I discovered these four titles by comparing our list of Works with her top twenty in WorldCat library holdings.[1] Our list includes sixteen of those Top 20. Considering the other issues reported here (Talk secs 1, 2) I report here rather than add any of the four to our Works. --P64 (talk) 00:35, 3 March 2013 (UTC)[reply]

Internet Speculative Fiction Database
ISFDB: The Mermaid Summer clearly resolves that one so I added it to Novels.
ISFDB does not help with the others. Its only record makes Day of the Unicorn a 59-page illus. novel publ. in USA (--no help at all as The Smartest Man in Ireland appears only with that title and in one edition).
Library of Congress Catalog
LCCats labels Day of the Unicorn[2] "A Knight of the Golden Plain story" ("More like this" does not help).
and labels Three-Day Enchantment[3] another one
for ref, Knight of the GP[4]
LCCat calls at least five books published in the U.S. "1st ed." (not "1st American ed."): Day, Gilly, 3-day, Knight, Haunted
LCCat says that Stranger[5] (among others) is "by Mollie Hunter [i.e. M. M. H. M. McIlwraith]."
LCCat lists illustrators for several of our Novels:
Haunted, ill. Laszlo Kubinyi
Walking, ill. Trina Schart Hyman
Bodach, ill. Gareth FloydLondon 1970
Ferlie, ill. Joseph Cellini
Thomas, ill. Charles Keeping (London, Blackie, 1967)
Thomas, ill. Joseph Cellini (NY, Funk & Wagnalls, [1967])
Kelpie's, ill. Joseph Cellini (NY, Funk, [1966, c1964])

--notes in progress 2013-03-05 --P64 (talk) 22:47, 5 March 2013 (UTC)[reply]


Collections?[edit]

WorldCat libraries provide two radically different for Hi Johnny by Mollie Hunter:

The first records that I hit for The Brownie and The Enchanted Boy by Mollie Hunter satisfied me. Both (Galashiels : Byway Books, 1986); 32pp, illus. Mahri Christopherson.

Perhaps the first record for Hi Johnny is correct, but that work is a collection of stories named for one of them (in effect, "Hi Johnny and other stories"). Then standard size picture-book editions of single stories were published in 1986.

For weak confirmation see one record for A Furl of Fairy Wind by Mollie Hunter:

This gives subtitle "four stories" and a list of contents. One is the title story and the other three are those three named just above.

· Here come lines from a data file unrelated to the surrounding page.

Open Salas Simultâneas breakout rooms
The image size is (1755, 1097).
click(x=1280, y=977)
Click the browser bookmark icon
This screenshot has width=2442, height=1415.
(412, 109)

If 1963 Hi Johnny is a 160-page collection including "Hi Johnny", I suppose that it includes more than four stories, with the text primary --only because 160-pages of typical picture-book would surprise me.

The one full title "Mollie Hunter's Hi Johnny" suggests, among other things, that that story or all of the unknown number may be folktales retold by Hunter.